A separate E/M may also be coded for Medicare and private payers if the patient came to the office with another complaint, such as hypertension, and mentioned the shoulder pain and received an injection for it during the visit. O'Leary notes that the key to billing an E/M with a starred procedure is that the patient has a complaint that requires significant, separately identifiable services beyond the starred procedure. If the visit meets the required two of three components for an E/M, she says, "we will bill for a low-level office visit with the -25 modifier."
 
Another scenario where a separate E/M could be charged for both Medicare and private payers is if the physician saw the patient for shoulder pain, but asked the patient to return in two weeks for an injection if not better. The appropriate level of E/M would be charged for the first visit, and 20610* would be coded when the patient returns for the injection.

Capture All Reimbursement for Starred Procedures

When your payer follows CPT guidelines for starred procedures, it's important to make sure you capture all associated costs and follow-up care.
 
For example, AMA noted in a recent clarification on starred procedures in the May 2001 CPT Assistant that anesthesia is among the services that can be reported separately from the starred procedure.

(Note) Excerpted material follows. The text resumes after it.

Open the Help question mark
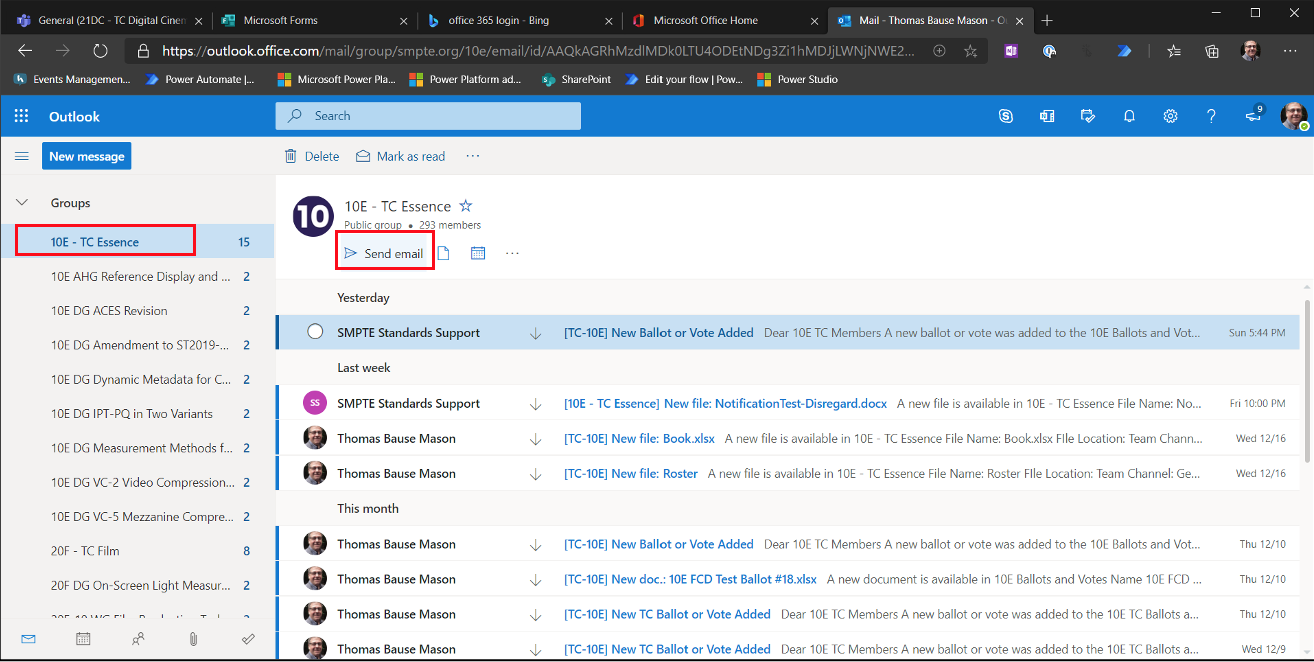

Although AMA may have expected coders to know that, "this is the first time they put it in writing, to my knowledge," notes Rasmussen.
 
Additional reimbursement for a local anesthetic may be only a few dollars, but it can help cover the cost of those supplies, says Rasmussen. However, she says that Medicare will not cover it and that other payers also may follow Medicare's lead and therefore not pay separately for the anesthesia.
 
"Is it worth trying? You bet! I don't think anyone ever thought to bill the anesthetic separately," says Rasmussen. Many offices may also be missing out on revenue associated with starred procedures by not charging for suture removal and by not billing follow-up visits. O'Leary notes that charging for follow-up visits, which often carry a co-pay, can make some patients unhappy. However, she says, "unless the carrier has specific language that you may not bill a follow-up, I follow AMA guidelines and encourage our physicians to bill follow-up visits."